By BRENNA GRITEMAN
In the past six decades, the Zonta Club of Findlay has awarded over $170,000 in local scholarships, helped train truckers to recognize the signs of human trafficking, sponsored a boat livery at Riverside Park and supported causes benefiting the lives of women and girls.
And they’ve managed to have a lot of fun in the process.
“It’s not just another service club. It’s a sisterhood,” says 26-year member Kathy Natal.
She explains that since its inception 60 years ago, the Findlay Zonta Club has advocated for a single, straightforward mission: “To advance the status of women.”
That’s the mission of Zonta International, which is celebrating its 100th anniversary this calendar year, and one the local chapter is proud to promote.

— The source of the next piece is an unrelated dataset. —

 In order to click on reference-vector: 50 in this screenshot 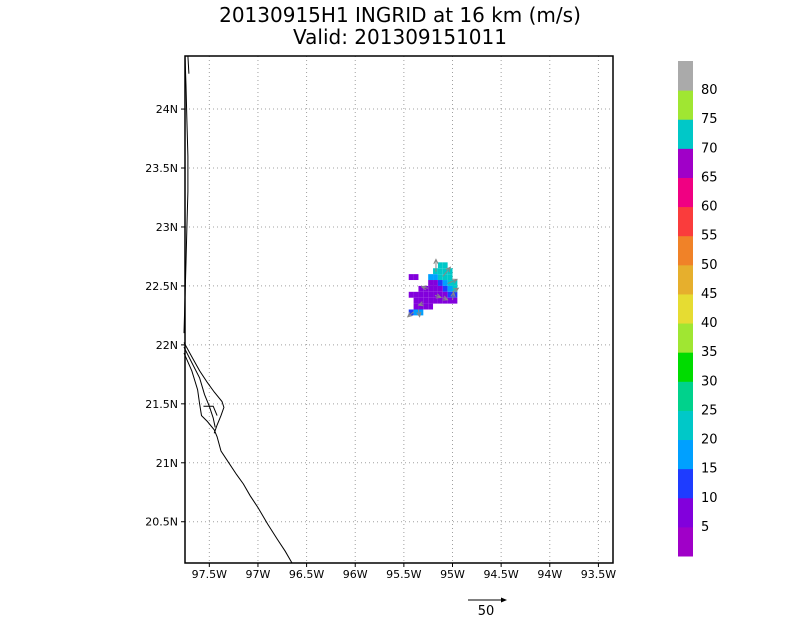, I will do `click(488, 608)`.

Zonta takes its name from a Sioux Indian word meaning “honest and trustworthy,” and the local service club seeks to build trust with women by focusing on three designated issues: domestic violence, homelessness and women’s health. Through fundraisers, advocacy and other hands-on work, the club seeks to empower women and girls while calling attention to such horrors as childhood marriage, female genital mutilation and sex trafficking. Zonta regularly collects money and supplies for City Mission, Findlay Hope House and Open Arms Domestic Violence and Rape Crisis Services.

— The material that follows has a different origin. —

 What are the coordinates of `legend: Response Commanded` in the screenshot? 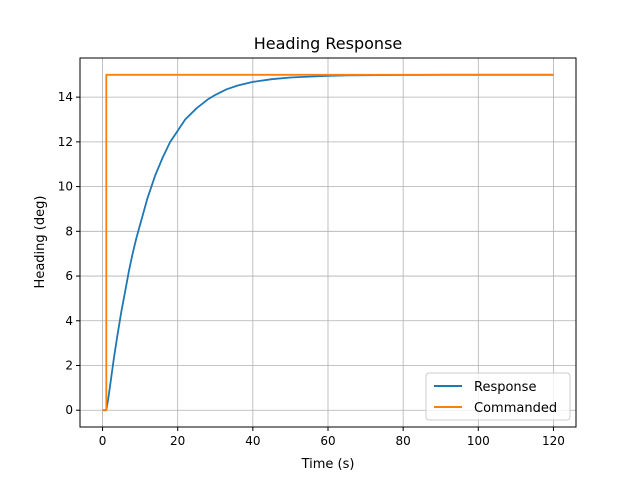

The club held a silent walk through downtown Findlay for many years to help call attention to gender violence, and in 2017 held a community glow walk to end the silence surrounding violence against women.

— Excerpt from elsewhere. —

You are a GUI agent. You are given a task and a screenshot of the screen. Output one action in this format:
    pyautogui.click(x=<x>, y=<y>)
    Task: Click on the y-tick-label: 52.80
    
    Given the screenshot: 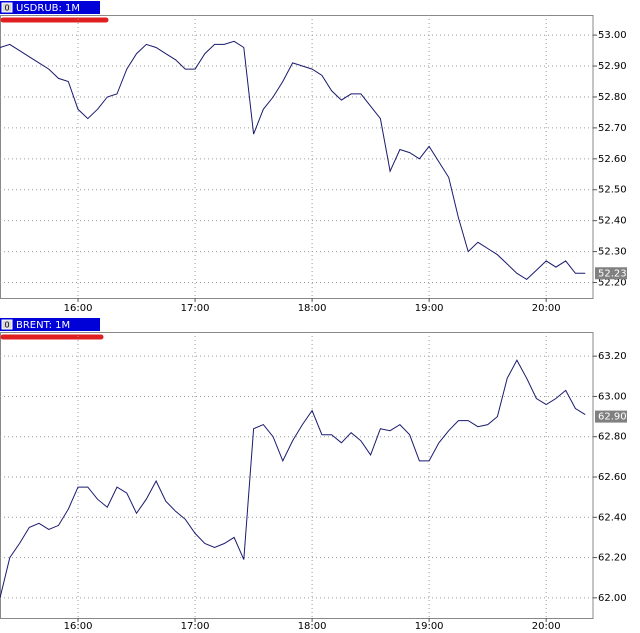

Aid also comes in the form of scholarships for young women entering college and for nontraditional female students, to the tune of $170,710 awarded over the past 54 years.
Scholarships and other donations are made possible by the club’s signature fundraisers, including its annual geranium sale, dating back to 1981; and the Zonta Spring Style Show, adopted in 2012. This year’s style show raised $4,000 for Hope House and $6,000 for the Blanchard Valley Health Foundation’s Sexual Assault Nurse Examiner (SANE) Program.
The club also sells branded Dietsch’s candy and Wolfie’s nuts.
Membership dues also help facilitate the club’s good deeds, with a portion of each member’s dues remaining in the local community. The remainder go to Zonta International and district Zonta clubs.
Natal says membership is not limited to people living in Findlay, and is also open to men. The club will host a meet and greet for prospective new members from 5:30-7:30 p.m. Sept. 17 at the Wine Merchant. The event is free to attend.
New members are accepted year-round, and a special rate for young professionals is available. Membership chairwoman Pam Ferris can be reached at email@example.com.
Meetings are held at noon the first and third Tuesdays of each month at the Hancock Historical Museum.
The club will host an ice cream social and anniversary celebration from 4-7 p.m. Tuesday at the museum. The free event will feature Culver’s ice cream and old-fashioned games and is open to “friends of Zonta,” including past members and members of other service clubs in the area.
The Findlay club was chartered by Mary Dehaven, who died Nov. 29, 2011, at the age of 92.
For its 50th anniversary, club members partnered with the Hancock Park District to create Zonta Landing at Riverside Park. The club donated $5,000 toward the project, which was matched by the park district. The boat livery rents canoes, kayaks and pedal boats seasonally, Memorial Day through Labor Day,
Natal says this year, the club is donating $1,000 to replace the park sign at McManness Avenue and to plant yellow roses at Zonta Landing.